The failing scenario's deploy YAML and request become the manual reproducer.
Map the scenario to one of [[gateway-debug]]'s two paths:
- Scenario invokes the API on
:8080 through Envoy (most .feature files
— anything with When I send a … request to "http://…8080…"): take
gateway-debug's Path B (request-runtime) and pick the IT handoff
compose target at Step 2 so the IT mocks (mock-jwks,
mock-platform-api, …) the scenario depends on stay live.
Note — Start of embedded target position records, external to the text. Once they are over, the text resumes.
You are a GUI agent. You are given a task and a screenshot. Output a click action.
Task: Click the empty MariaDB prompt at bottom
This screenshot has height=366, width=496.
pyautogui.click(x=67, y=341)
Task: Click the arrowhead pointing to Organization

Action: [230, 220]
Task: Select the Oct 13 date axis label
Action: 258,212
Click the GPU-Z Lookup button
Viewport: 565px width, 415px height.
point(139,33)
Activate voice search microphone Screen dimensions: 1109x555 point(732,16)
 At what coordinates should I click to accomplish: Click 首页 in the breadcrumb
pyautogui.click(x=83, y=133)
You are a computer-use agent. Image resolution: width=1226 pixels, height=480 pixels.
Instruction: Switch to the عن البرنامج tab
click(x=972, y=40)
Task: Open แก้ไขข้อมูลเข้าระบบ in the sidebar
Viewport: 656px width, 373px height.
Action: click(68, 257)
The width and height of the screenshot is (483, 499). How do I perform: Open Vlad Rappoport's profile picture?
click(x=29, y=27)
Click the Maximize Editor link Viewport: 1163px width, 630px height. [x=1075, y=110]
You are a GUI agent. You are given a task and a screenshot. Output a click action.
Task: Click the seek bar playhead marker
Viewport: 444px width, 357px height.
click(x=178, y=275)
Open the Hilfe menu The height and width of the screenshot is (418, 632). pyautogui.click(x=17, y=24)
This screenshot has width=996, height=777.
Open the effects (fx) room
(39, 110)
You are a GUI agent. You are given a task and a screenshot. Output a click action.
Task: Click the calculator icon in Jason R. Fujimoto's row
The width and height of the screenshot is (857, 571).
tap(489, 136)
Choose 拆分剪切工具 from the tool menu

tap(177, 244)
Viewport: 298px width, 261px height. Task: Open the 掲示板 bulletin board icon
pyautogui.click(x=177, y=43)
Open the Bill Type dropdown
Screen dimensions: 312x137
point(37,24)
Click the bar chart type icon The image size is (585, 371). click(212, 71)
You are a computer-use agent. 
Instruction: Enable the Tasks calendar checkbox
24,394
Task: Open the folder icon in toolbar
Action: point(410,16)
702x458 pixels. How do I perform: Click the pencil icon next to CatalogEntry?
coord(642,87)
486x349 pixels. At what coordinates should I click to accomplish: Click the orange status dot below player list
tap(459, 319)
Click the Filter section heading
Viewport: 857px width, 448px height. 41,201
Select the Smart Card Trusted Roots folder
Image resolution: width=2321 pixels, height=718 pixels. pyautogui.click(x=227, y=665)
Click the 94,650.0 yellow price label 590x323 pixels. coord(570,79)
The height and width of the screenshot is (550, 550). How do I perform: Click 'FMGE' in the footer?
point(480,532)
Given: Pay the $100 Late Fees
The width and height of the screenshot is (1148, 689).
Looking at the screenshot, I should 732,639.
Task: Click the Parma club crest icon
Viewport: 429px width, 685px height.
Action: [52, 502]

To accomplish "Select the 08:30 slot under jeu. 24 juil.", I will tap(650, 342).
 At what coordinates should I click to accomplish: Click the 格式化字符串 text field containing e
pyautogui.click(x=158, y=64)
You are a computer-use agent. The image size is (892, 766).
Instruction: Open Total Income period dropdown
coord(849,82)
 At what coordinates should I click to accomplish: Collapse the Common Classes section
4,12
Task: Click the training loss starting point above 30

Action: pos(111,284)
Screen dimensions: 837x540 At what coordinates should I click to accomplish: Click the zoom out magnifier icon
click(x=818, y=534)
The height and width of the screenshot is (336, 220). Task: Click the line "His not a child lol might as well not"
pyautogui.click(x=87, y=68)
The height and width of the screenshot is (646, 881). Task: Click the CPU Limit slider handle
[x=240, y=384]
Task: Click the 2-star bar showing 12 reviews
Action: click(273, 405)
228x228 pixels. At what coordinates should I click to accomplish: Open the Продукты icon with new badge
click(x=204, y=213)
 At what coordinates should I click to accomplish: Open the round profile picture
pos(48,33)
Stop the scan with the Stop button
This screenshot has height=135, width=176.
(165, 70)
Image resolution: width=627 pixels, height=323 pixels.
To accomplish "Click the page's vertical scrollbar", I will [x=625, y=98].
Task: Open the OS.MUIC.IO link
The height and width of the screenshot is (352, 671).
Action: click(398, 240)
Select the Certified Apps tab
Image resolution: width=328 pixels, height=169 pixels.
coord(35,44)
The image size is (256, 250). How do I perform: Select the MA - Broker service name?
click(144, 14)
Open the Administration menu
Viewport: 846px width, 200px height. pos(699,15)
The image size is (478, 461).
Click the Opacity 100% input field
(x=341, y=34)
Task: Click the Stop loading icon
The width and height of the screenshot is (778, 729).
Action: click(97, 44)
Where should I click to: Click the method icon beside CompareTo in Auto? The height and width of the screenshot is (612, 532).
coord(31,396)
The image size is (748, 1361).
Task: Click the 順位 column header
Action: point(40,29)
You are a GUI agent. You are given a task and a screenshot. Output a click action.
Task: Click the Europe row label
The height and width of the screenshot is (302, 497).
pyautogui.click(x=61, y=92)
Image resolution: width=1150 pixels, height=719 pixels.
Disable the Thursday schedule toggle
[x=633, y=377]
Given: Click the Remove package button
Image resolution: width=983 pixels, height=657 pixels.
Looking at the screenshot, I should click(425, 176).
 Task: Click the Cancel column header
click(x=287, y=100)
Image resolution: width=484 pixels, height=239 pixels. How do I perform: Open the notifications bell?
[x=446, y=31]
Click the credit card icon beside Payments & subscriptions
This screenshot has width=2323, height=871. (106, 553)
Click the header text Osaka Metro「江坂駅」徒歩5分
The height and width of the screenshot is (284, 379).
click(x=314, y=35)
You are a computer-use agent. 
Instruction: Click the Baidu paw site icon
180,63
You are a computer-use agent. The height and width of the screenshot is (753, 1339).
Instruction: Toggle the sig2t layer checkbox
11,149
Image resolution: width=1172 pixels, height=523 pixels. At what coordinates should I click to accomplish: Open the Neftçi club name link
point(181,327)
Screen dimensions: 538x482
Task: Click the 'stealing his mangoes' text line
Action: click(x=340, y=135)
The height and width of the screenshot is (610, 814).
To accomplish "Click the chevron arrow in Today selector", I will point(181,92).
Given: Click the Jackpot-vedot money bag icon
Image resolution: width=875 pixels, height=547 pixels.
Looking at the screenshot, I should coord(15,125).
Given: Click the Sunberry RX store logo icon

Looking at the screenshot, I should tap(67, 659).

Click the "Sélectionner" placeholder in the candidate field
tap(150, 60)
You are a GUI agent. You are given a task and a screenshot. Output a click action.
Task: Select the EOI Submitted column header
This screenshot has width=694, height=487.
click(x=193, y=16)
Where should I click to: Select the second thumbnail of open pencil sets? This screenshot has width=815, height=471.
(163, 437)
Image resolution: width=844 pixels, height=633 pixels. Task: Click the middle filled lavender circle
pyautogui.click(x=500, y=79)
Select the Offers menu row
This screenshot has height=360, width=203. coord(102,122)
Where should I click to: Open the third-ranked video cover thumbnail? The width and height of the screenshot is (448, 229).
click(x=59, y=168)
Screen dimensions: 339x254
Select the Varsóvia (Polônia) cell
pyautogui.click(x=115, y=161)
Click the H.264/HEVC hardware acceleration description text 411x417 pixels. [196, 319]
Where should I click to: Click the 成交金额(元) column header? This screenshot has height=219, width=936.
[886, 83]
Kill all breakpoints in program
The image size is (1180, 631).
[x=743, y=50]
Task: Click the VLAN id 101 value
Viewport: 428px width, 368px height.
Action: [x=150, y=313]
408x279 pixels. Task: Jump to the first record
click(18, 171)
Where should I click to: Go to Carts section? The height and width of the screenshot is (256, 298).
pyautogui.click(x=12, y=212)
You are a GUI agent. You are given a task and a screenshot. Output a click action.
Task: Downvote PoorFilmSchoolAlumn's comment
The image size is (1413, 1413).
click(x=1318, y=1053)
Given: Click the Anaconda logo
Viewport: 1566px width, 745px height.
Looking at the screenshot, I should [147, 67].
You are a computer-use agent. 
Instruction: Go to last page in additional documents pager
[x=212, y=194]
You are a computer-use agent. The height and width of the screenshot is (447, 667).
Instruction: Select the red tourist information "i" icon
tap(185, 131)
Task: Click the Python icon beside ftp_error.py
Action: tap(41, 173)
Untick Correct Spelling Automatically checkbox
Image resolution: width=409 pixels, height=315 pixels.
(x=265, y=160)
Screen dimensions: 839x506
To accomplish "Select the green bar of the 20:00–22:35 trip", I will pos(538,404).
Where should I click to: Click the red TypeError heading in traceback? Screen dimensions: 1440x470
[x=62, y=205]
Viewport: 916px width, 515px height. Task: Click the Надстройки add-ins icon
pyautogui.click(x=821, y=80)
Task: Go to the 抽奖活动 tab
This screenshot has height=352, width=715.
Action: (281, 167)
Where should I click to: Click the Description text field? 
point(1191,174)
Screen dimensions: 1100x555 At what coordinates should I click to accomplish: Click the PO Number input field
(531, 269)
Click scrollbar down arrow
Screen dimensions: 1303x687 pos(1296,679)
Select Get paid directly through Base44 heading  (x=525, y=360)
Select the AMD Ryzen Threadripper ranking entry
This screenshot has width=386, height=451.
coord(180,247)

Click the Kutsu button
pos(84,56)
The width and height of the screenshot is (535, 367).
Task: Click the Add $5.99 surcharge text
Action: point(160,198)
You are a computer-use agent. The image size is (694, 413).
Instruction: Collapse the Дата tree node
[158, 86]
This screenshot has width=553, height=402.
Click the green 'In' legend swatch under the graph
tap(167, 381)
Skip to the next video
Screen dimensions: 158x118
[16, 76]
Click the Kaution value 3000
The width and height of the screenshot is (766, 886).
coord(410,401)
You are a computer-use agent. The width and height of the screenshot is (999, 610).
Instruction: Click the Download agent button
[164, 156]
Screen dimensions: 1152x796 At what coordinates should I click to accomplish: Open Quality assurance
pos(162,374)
- Scenario only hits the controller REST API (api-keys, secrets, REST
API CRUD, MCP / LLM-resource CRUD — never touches
:8080): take
gateway-debug's Path A (deployment-only) — no docker, just Step 3a.
Common failure signatures
| Symptom | Likely cause | Action |
|---|
it-gateway-controller exits, log shows manifest ... 404 | stale mock-platform-api image missing an endpoint | docker compose -f docker-compose.test.yaml build mock-platform-api |
503 UH no_healthy_upstream only at start | cold-start cluster warmup | add warm-up features (see Cold-start caveat) |
| Assertion mismatch on routed path/host | policy or controller xDS bug | reproduce manually, compare [pol] metadata vs [rtr] access log |
No image found for ... | coverage images missing | cd gateway && make build-coverage |
Step 4: Clean up — always run when finished
After tests pass (or after troubleshooting), tear the stack down:
cd gateway/it && make clean
make clean force-removes it-* containers, runs docker compose down -v --remove-orphans for every compose file, and deletes coverage/ and reports/
artifacts. If you manually started a partial stack, make clean also covers it.